SELECTED EXCERPT.
--- Start ---

However, the form of this frame is particularly striking: it has the same tapered outer contour, inner right-angled aperture, flared entablature and simple mouldings as can be seen in, for example, the temple at Esna, revealing how scrupulous Alma-Tadema’s research was in all respects. But this would not have been as simple a commission to the framemaker as one of the classical aedicules which had become fashionable amongst artists in the 1870s; Leighton, Poynter, Burne-Jones, Strudwick, Spencer Stanhope and Evelyn De Morgan all used versions for their work. There would have been a point at which a core of London carvers and gilders became very familiar with, and expert at producing, frames which were fundmentally laminated planks of wood, decorated with mouldings which could be mechanically shaped, some simple carved ornament, and additional compo decoration. The pylon-shaped frame for Cleopatra was far more outré, and therefore more complicated to make. It appears to be the only surviving example of this pattern; perhaps it was a special commission. The meeting of Anthony & Cleopatra (1883), does not have an Egyptian frame, but a classical aedicular pattern – presumably because the meeting happened at Tarsus in Turkey (part of the Roman Empire), rather than in Egypt: historical accuracy, again. It is interesting to speculate, in this light, on the frame Alma-Tadema designed for The finding of Moses (1904), given that it was commissioned for Sir John Aird, who had bought The roses of Heliogabalus in 1891 [16]; perhaps it is hidden in someone’s attic, somewhere (please check your attics).

--- End ---

GIVEN REQUEST. Decide whether each of these statements agrees with the passage on Alma-Tadema's frames. Answer yes or no and quote the deciding words. 1. The pylon-shaped frame for Cleopatra appears to be the only surviving example of its pattern. 2. The meeting of Anthony & Cleopatra (1883) has an Egyptian frame. 3. Sir John Aird bought The roses of Heliogabalus in 1891.

INFORMATION SHOWN.

--- Start ---

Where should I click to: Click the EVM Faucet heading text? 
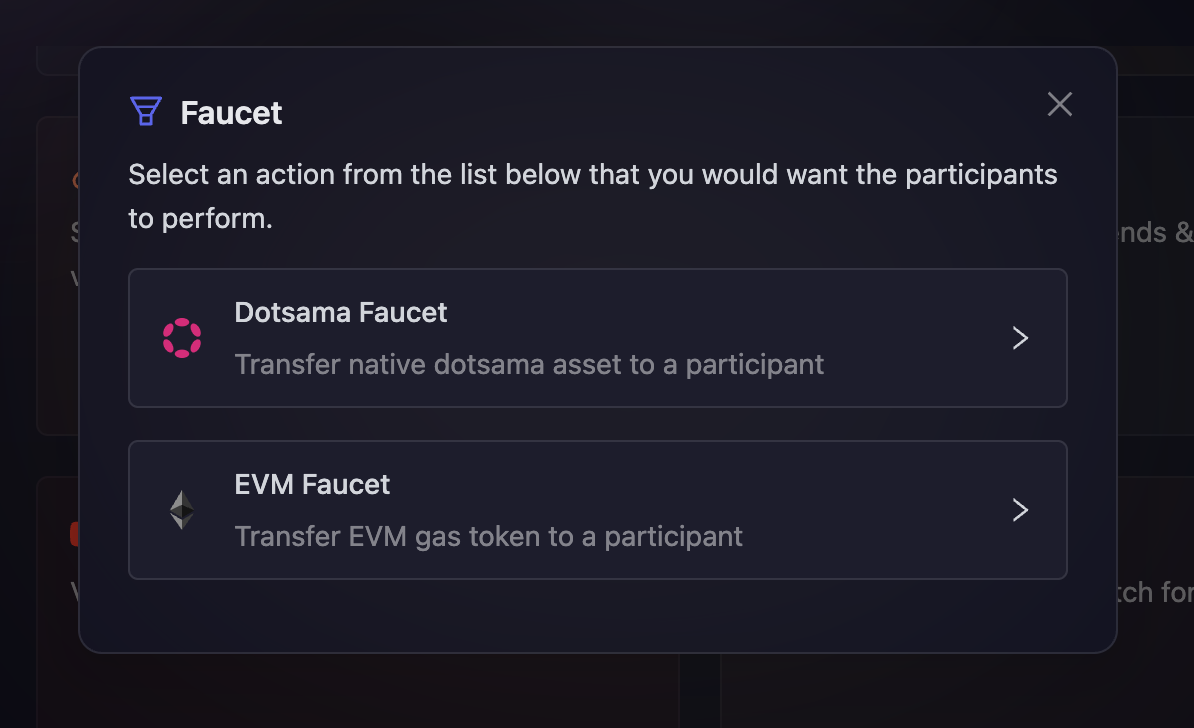point(312,484)
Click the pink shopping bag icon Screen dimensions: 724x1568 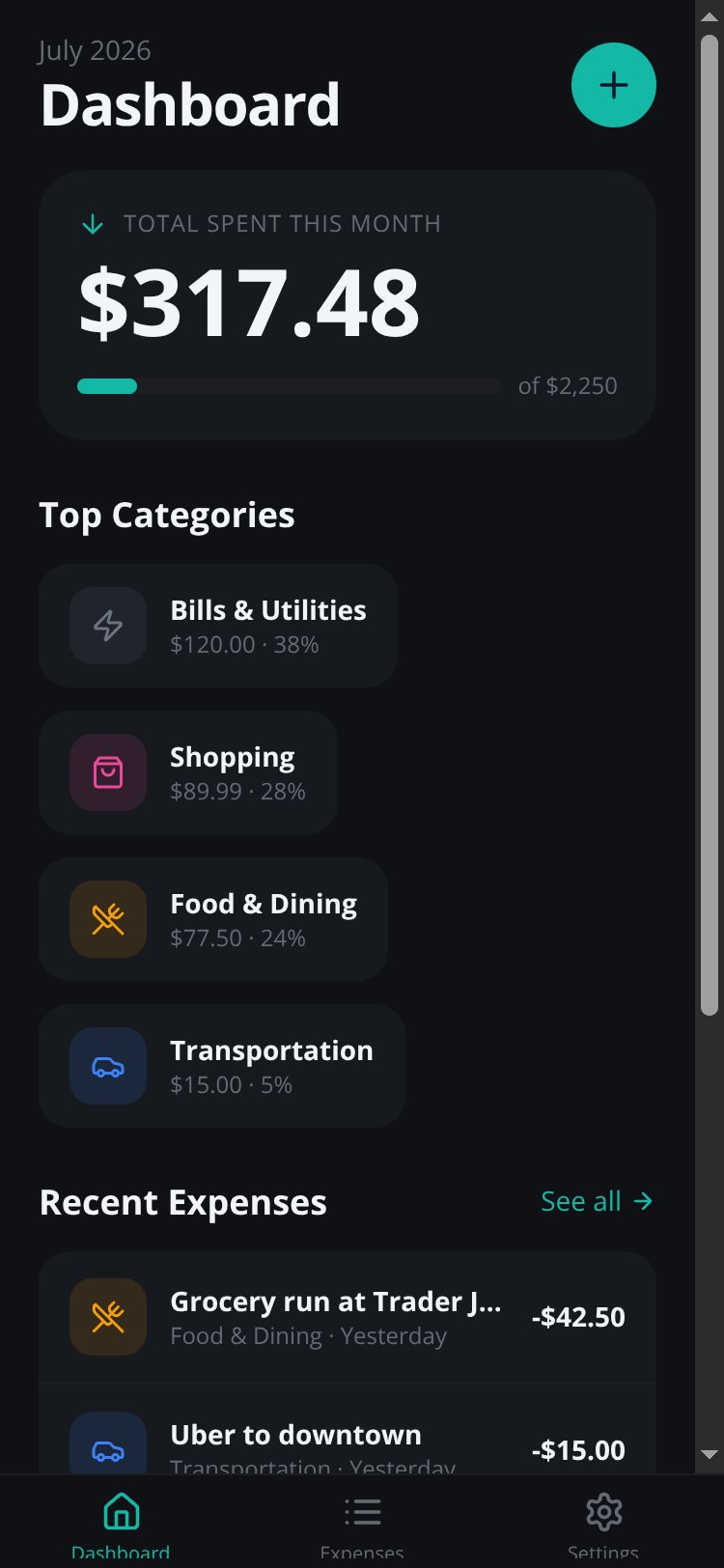(x=108, y=772)
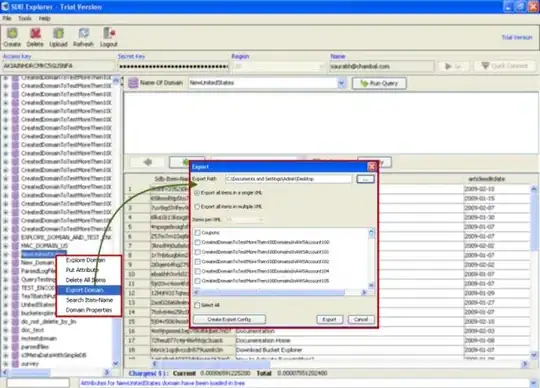Expand the survey tree node
Screen dimensions: 540x388
[6, 364]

--- End ---

EXERCISE ANSWER.
1. Yes: "It appears to be the only surviving example of this pattern"
2. No: "does not have an Egyptian frame, but a classical aedicular pattern"
3. Yes: "who had bought The roses of Heliogabalus in 1891"